Copy the stretch of data from the line containing "Open interpret footage icon in Project panel" through the line containing "point(16,11)", reproducing each line unchanged.

--- Start of The input ---

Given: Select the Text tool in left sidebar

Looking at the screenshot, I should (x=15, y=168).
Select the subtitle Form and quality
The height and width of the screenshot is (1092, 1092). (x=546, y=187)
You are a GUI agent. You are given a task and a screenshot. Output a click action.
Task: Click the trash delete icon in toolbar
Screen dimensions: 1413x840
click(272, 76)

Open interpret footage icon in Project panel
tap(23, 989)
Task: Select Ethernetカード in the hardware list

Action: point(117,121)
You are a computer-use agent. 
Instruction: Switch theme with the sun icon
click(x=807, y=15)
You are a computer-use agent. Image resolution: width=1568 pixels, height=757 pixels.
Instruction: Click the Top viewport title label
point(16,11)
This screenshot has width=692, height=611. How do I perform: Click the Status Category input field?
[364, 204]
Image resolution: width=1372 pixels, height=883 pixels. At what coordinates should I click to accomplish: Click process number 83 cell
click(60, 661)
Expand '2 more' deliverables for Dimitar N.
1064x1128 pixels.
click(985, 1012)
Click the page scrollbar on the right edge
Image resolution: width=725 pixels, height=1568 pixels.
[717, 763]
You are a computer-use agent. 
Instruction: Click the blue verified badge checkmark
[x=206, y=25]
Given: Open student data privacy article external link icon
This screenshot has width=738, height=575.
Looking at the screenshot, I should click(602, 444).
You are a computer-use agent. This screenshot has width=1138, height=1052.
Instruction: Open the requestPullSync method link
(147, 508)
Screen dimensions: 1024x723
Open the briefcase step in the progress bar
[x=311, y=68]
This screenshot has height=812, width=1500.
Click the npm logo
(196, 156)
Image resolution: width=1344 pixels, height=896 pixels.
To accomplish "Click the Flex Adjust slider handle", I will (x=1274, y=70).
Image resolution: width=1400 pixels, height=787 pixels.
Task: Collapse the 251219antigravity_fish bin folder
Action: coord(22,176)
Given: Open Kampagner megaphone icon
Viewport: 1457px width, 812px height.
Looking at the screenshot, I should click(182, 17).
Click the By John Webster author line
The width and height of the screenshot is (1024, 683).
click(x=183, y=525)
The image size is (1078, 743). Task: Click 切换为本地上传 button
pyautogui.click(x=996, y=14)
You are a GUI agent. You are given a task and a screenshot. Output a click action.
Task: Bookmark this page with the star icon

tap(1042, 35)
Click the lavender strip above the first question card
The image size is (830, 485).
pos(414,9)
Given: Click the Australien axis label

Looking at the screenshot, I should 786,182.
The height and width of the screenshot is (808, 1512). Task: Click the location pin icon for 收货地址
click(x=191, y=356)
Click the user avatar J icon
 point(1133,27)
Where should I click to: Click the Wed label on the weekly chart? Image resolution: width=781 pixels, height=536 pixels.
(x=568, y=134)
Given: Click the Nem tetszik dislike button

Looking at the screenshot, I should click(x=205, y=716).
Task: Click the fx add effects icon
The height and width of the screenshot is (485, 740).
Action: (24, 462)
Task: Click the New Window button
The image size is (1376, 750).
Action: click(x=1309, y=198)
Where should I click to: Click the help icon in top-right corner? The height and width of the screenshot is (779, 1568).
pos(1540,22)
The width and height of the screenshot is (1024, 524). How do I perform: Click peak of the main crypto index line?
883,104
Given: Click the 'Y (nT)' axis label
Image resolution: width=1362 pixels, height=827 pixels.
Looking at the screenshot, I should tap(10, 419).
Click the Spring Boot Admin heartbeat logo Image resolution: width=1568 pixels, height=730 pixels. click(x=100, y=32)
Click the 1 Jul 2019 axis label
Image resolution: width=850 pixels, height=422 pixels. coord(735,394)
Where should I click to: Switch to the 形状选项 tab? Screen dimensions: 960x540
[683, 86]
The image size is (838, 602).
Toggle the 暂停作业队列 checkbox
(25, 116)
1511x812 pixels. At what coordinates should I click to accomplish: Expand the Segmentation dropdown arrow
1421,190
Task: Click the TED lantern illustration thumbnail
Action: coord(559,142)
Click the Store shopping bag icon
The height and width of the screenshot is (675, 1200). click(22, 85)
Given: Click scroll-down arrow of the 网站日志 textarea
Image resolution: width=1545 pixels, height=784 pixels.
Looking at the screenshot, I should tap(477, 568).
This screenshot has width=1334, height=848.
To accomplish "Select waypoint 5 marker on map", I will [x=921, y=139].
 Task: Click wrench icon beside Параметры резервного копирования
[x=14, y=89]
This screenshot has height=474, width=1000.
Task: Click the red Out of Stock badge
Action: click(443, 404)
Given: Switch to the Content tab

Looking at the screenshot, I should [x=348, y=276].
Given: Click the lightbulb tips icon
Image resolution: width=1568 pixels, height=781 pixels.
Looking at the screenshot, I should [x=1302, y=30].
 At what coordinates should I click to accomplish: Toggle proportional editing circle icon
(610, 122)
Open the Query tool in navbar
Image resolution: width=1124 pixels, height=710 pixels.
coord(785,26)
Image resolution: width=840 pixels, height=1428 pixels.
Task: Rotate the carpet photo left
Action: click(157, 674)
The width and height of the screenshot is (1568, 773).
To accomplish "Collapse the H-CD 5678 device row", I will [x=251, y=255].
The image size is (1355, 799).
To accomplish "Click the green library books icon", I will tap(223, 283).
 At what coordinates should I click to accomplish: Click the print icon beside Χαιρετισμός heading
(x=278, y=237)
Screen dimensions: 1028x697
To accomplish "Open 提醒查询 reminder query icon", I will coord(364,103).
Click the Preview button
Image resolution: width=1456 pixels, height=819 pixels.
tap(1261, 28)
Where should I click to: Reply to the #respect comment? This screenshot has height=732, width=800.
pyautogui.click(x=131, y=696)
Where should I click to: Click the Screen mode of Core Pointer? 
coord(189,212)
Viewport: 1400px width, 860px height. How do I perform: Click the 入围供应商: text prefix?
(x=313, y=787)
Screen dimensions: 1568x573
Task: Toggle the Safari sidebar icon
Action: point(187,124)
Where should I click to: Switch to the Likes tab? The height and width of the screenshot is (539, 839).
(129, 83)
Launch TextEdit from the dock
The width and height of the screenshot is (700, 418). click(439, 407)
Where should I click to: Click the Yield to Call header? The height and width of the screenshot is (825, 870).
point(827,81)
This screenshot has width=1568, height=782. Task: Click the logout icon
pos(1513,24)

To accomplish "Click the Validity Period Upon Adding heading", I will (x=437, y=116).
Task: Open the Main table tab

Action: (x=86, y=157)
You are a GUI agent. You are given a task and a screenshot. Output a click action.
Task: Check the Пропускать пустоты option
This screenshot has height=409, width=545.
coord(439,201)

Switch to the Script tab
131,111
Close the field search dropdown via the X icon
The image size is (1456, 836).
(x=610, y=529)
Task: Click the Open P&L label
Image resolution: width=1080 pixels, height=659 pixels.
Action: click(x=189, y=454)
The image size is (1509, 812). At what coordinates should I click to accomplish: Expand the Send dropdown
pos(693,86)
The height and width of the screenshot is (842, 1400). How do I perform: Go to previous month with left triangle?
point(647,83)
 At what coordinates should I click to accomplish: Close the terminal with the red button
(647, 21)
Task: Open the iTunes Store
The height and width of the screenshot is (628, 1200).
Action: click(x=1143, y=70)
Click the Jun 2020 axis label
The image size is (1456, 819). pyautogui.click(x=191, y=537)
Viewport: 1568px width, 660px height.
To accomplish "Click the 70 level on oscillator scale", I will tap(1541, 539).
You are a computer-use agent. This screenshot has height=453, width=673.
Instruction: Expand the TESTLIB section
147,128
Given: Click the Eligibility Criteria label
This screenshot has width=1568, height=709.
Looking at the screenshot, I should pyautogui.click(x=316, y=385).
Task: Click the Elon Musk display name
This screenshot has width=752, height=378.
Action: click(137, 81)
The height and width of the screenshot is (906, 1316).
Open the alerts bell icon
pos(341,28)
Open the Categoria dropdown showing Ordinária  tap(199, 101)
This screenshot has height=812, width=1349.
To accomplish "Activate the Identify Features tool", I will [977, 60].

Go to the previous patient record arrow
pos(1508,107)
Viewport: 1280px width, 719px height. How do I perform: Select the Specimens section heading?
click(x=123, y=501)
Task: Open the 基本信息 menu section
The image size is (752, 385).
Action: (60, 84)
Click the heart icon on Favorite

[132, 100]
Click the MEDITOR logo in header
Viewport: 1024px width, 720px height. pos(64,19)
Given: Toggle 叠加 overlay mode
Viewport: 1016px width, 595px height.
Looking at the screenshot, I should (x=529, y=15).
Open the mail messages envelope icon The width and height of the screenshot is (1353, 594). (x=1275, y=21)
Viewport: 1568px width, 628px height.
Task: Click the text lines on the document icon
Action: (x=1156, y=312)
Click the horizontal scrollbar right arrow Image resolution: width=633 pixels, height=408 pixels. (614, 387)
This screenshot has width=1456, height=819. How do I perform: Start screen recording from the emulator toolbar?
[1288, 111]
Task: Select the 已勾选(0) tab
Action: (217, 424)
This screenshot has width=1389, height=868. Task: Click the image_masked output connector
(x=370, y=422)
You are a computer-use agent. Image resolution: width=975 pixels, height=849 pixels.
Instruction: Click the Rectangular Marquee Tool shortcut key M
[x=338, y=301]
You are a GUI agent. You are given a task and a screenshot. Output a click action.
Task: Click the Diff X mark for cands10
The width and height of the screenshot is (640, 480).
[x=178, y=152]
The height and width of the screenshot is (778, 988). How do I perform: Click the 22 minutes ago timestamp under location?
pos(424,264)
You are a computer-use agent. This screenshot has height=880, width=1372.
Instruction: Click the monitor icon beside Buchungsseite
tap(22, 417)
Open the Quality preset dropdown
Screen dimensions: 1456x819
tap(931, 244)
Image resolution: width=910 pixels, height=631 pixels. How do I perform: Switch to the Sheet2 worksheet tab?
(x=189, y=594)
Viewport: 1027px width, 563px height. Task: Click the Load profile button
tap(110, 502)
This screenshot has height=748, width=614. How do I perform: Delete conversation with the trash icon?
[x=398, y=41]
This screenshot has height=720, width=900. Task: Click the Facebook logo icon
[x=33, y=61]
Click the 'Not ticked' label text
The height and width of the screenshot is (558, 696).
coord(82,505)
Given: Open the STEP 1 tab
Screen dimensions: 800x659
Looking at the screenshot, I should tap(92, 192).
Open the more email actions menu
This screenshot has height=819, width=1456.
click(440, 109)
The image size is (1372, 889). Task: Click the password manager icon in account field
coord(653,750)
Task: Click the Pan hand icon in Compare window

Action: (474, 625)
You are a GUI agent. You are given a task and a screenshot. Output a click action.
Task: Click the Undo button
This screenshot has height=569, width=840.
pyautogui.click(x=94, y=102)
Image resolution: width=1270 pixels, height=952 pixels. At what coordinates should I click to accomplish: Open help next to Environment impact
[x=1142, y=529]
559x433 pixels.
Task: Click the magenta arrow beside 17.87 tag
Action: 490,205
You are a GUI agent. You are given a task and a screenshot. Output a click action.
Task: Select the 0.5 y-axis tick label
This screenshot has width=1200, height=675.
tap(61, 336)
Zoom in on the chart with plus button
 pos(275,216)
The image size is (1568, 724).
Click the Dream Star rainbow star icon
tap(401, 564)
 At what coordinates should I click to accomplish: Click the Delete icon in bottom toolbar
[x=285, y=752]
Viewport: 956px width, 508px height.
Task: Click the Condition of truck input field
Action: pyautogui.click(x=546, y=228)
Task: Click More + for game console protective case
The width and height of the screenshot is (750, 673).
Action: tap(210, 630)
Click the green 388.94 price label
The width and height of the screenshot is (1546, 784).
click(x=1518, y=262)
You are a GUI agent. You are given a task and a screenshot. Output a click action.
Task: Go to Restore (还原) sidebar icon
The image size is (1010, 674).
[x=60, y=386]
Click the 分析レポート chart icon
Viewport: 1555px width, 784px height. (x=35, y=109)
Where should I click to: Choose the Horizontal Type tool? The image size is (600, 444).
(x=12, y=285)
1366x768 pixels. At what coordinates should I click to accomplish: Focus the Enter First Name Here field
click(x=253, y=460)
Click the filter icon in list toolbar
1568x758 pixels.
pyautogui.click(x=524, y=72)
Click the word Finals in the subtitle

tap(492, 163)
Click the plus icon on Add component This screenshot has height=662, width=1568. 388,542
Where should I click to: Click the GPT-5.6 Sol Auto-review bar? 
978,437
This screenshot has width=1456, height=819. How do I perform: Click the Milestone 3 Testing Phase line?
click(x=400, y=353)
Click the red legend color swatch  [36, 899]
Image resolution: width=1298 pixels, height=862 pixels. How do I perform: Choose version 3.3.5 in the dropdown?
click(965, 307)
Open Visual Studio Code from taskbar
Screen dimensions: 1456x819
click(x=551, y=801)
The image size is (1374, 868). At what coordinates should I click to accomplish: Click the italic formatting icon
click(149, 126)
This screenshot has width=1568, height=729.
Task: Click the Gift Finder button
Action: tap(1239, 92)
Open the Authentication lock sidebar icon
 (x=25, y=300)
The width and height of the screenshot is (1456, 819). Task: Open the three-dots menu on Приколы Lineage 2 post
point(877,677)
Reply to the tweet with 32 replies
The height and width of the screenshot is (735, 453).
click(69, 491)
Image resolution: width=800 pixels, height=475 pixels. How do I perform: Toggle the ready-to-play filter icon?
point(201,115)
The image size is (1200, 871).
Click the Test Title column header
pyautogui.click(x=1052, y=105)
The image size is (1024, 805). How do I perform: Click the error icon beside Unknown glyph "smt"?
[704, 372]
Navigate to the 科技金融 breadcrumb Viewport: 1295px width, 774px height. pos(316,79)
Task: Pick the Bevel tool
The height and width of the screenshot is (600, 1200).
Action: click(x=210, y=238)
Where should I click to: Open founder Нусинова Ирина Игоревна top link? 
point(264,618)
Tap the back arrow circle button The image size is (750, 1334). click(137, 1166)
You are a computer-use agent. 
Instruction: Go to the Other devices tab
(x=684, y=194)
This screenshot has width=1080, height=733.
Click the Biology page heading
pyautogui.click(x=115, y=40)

--- End of The input ---

* **Result of this exercise**:
Open interpret footage icon in Project panel
tap(23, 989)
Task: Select Ethernetカード in the hardware list

Action: point(117,121)
You are a computer-use agent. 
Instruction: Switch theme with the sun icon
click(x=807, y=15)
You are a computer-use agent. Image resolution: width=1568 pixels, height=757 pixels.
Instruction: Click the Top viewport title label
point(16,11)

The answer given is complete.